• _Data to use_
-*-

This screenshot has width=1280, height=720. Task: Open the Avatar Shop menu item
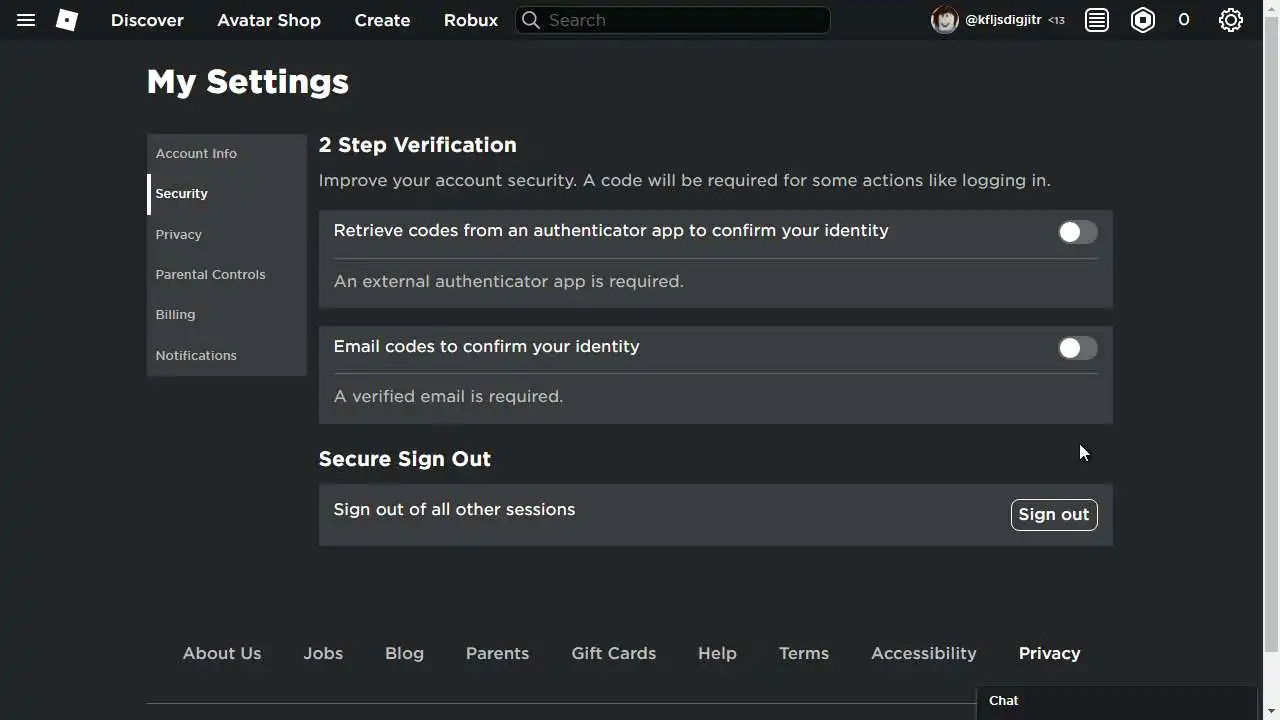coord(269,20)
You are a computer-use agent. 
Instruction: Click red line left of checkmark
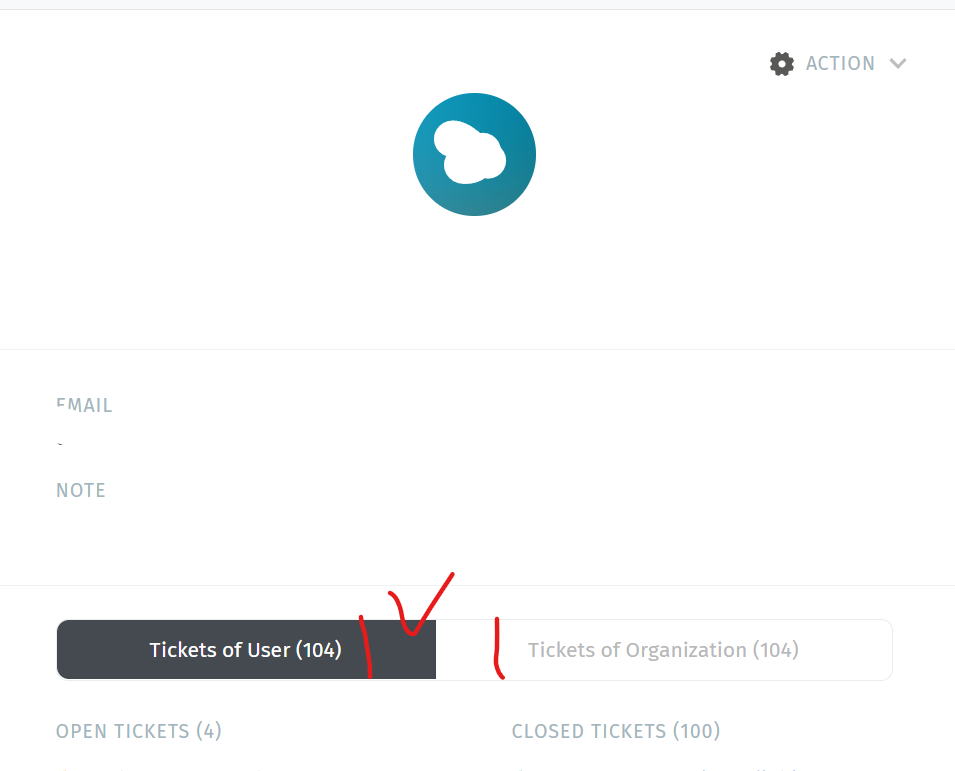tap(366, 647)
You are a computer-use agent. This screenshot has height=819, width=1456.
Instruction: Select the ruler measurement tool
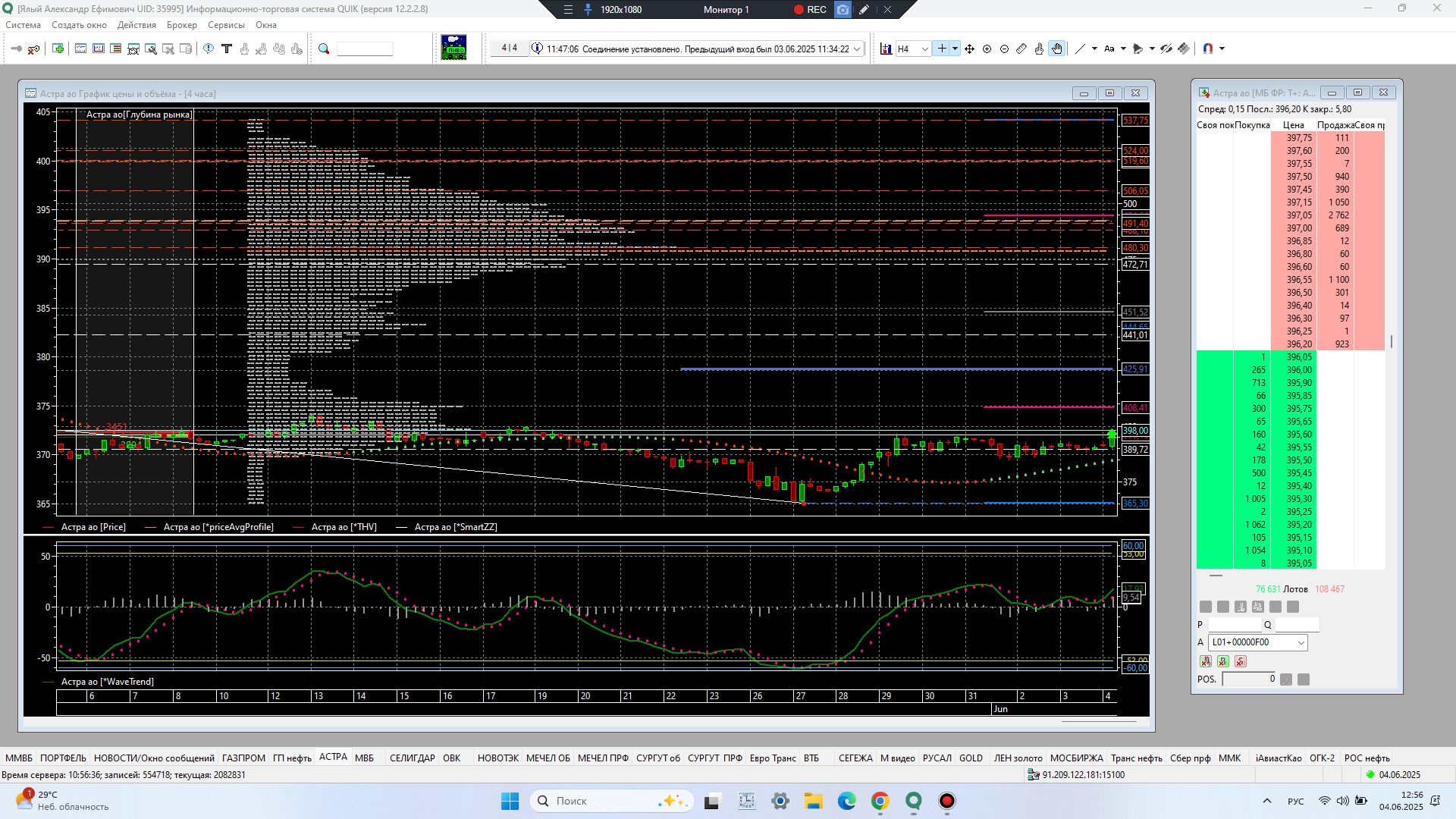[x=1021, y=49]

-*-

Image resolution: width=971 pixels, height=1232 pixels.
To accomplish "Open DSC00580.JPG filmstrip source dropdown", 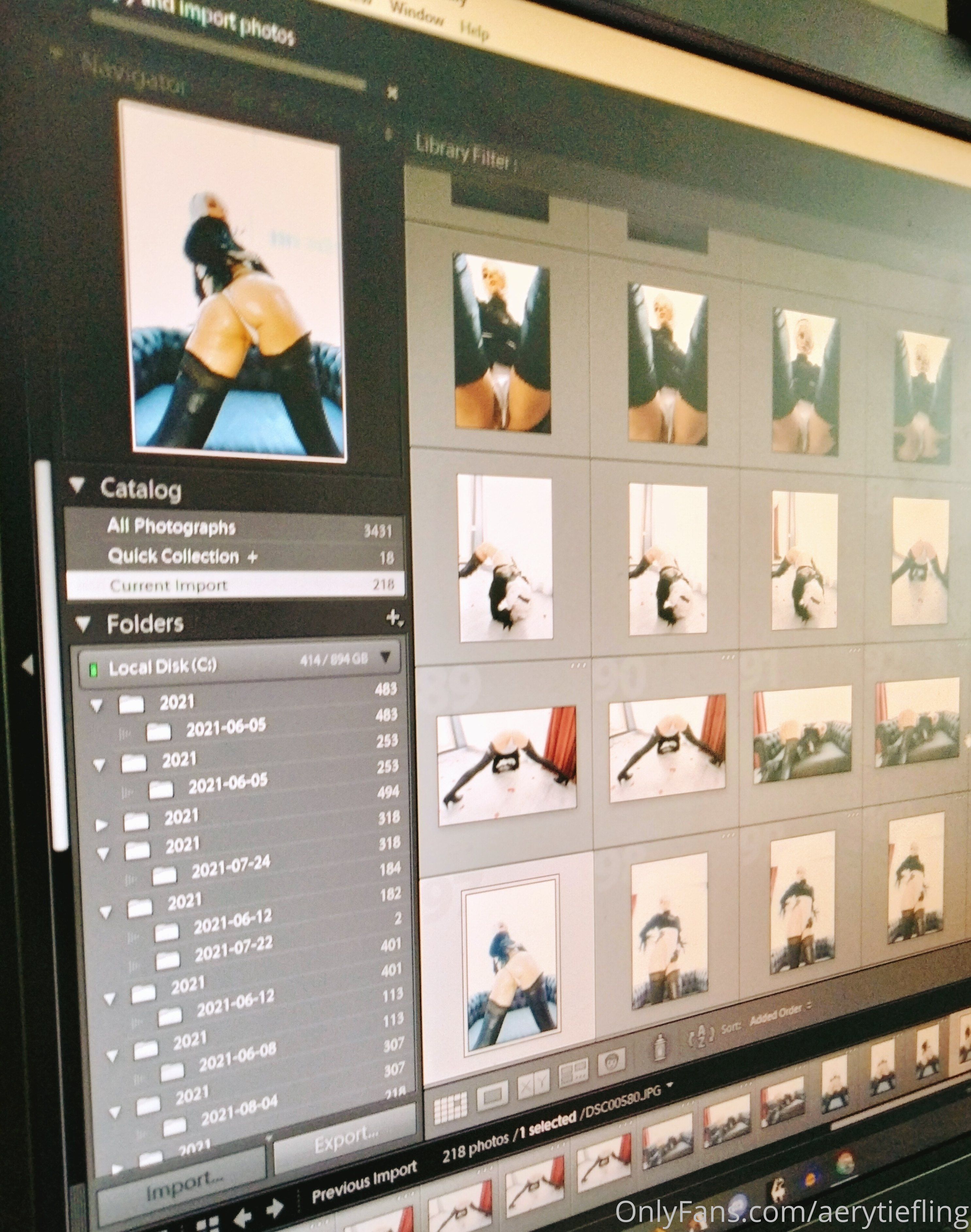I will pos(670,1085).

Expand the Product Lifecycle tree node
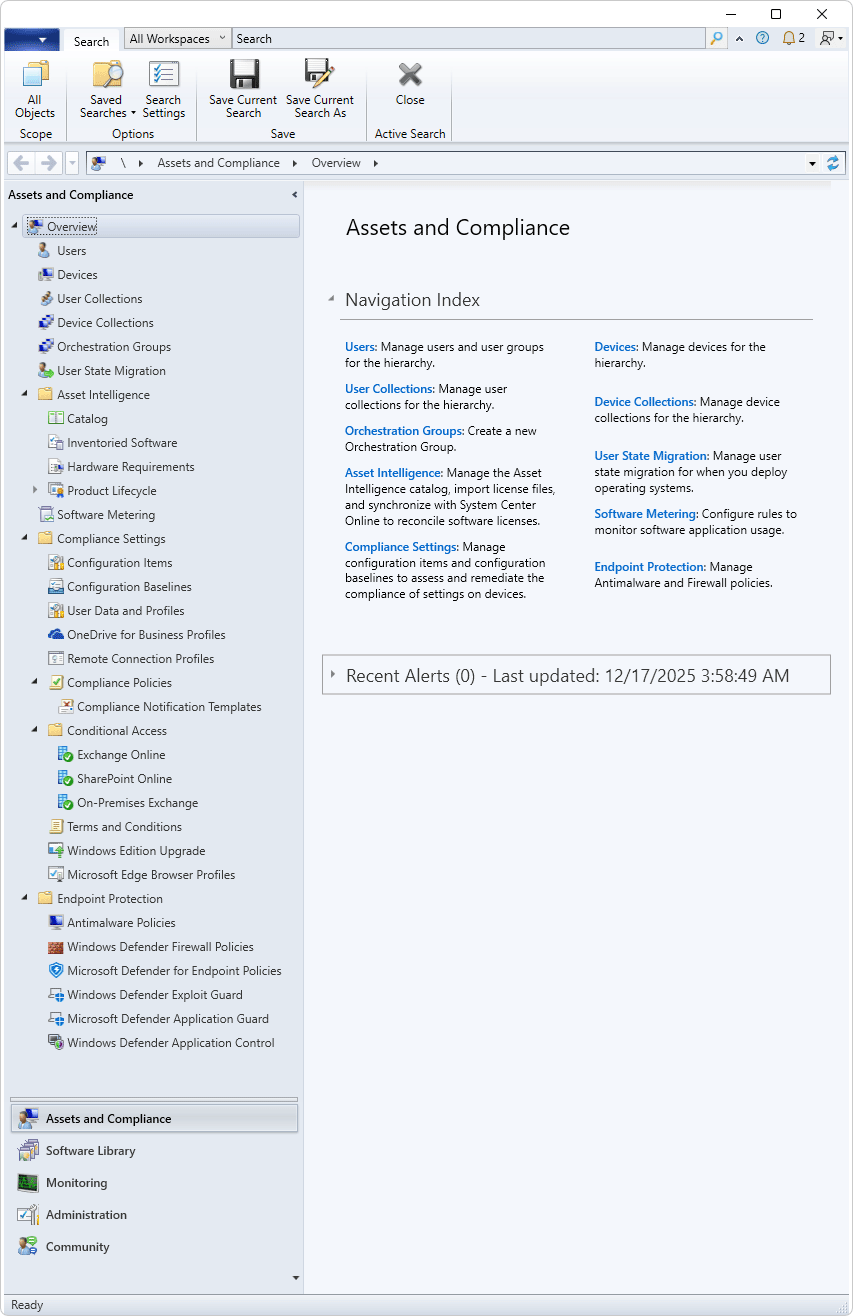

-*-

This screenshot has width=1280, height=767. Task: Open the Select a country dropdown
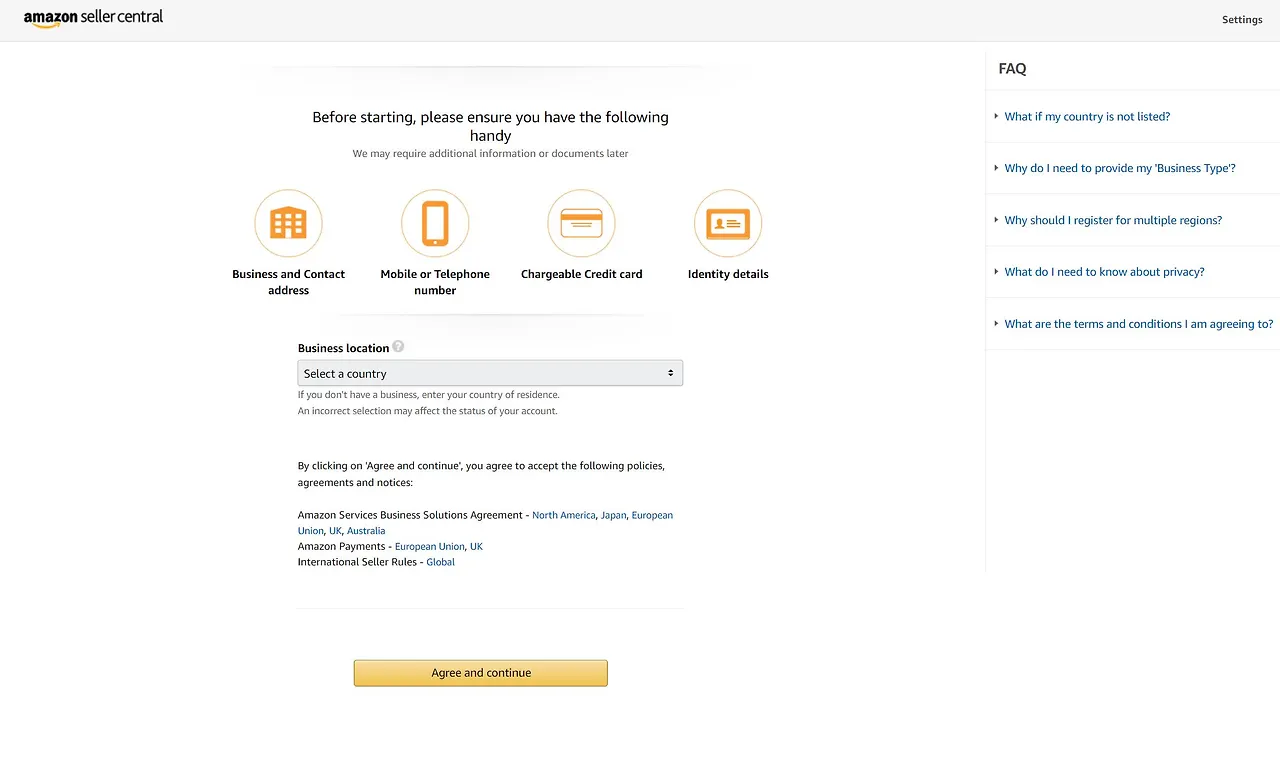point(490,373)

-*-

• _What is expected_
Extract every line of the records that contains the string "height". The match is case-sensitive.

• _Exercise output_
This screenshot has width=1280, height=720. Task: Open the Avatar Shop menu item
You are a computer-use agent. This screenshot has height=819, width=1456.
Image resolution: width=971 pixels, height=1232 pixels.
This screenshot has width=1280, height=767. Task: Open the Select a country dropdown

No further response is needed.